Do both chess engines have equal machine power, cores, IOPS, CPU model, RAM, etc?
They're showing a game with an eval bar. How does it evaluate the position, don't you need a chess engine to evaluate and provide a score in the first place? Perhaps we're seeing two chess engines play against each other with a third one evaluating for the viewers? Is it the average evaluation between the two engines?
> Do chess engines strategically use up their time depending on the complexity or the criticality of the position?
Yes, this has been something engines have started to optimize. Some engines that don't do this well can be beaten by "flagging" (i.e. making pointless moves rapidly) once they run low on time.
> Do both chess engines have equal machine power, cores, IOPS, CPU model, RAM, etc?
Last I remember, the goal was to give engines roughly equal computational capacity. But it would be tailored to the engine, e.g. AlphaZero getting something with more GPU(s) and StockFish getting (at the time) more CPU(s) - at least for the final matches.
> They're showing a game with an eval bar
For me, it shows the current evaluation of both engines (numerically), as well as a graph with up to four engine evaluations (the two contestants + up to two "commentators").
To some extent it depends on the settings of the tournament because engines can work in the background and analyse position while it is not their turn. It is called ponder.
Time management is based on some heuristics built into the engine. Some positions that are being evaluated are more dynamic and engines have rules to evaluate positions which are settled down.
As for the hardware if 2 CPU engines are playing they have exactly the same resources. The problem arises when one engine is GPU based and the other is CPU. In this situations balancing the compute power is hard but even then they normally have the same time allocated.

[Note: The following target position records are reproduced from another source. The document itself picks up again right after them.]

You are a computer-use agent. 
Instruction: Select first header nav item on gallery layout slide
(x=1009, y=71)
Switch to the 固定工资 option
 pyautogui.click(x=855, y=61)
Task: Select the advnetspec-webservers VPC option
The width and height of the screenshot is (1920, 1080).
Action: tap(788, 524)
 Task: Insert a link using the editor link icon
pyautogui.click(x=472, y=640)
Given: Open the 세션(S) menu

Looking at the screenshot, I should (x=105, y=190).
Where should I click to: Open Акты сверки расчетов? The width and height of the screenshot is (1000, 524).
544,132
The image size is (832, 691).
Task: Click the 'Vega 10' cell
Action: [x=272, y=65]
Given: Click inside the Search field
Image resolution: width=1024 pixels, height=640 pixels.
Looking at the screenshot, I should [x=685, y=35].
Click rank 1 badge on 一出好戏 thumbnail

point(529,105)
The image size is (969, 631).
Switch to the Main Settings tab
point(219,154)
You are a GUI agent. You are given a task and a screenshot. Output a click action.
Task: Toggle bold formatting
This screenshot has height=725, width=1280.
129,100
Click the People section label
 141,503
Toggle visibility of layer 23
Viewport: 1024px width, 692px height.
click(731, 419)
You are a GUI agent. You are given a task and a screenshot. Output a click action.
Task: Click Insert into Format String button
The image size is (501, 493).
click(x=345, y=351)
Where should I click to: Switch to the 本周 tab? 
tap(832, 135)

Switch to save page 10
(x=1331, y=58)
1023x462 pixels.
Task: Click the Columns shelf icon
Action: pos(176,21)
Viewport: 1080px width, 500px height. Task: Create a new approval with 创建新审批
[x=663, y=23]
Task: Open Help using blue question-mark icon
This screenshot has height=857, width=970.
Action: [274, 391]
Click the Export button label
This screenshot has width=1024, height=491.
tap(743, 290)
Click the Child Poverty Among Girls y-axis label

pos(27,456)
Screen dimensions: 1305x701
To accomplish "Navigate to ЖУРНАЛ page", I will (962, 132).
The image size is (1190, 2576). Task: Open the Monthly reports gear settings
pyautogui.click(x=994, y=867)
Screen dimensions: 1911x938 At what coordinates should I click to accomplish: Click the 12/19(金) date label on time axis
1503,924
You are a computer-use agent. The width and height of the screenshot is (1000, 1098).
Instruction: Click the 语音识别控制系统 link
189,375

For time management, the rough approach is to allocate a fixed % of the remaining time and increase or reduce it, mostly depending on the stability of the evaluation with increasing search depth.
Games are played on the same computer, with only one engine analyzing at a time.
The graph shows each engine's evaluation of the position for each move in the game. The red line is from a 3rd engine "observing" the game.
They are current playing to lowest league--the qualification league. There will be several leagues culminating in a superfinal. 100 matches between the two best engines.
It will be exiting to see how the conventional tree search, neural network and NNUE engines compare this year.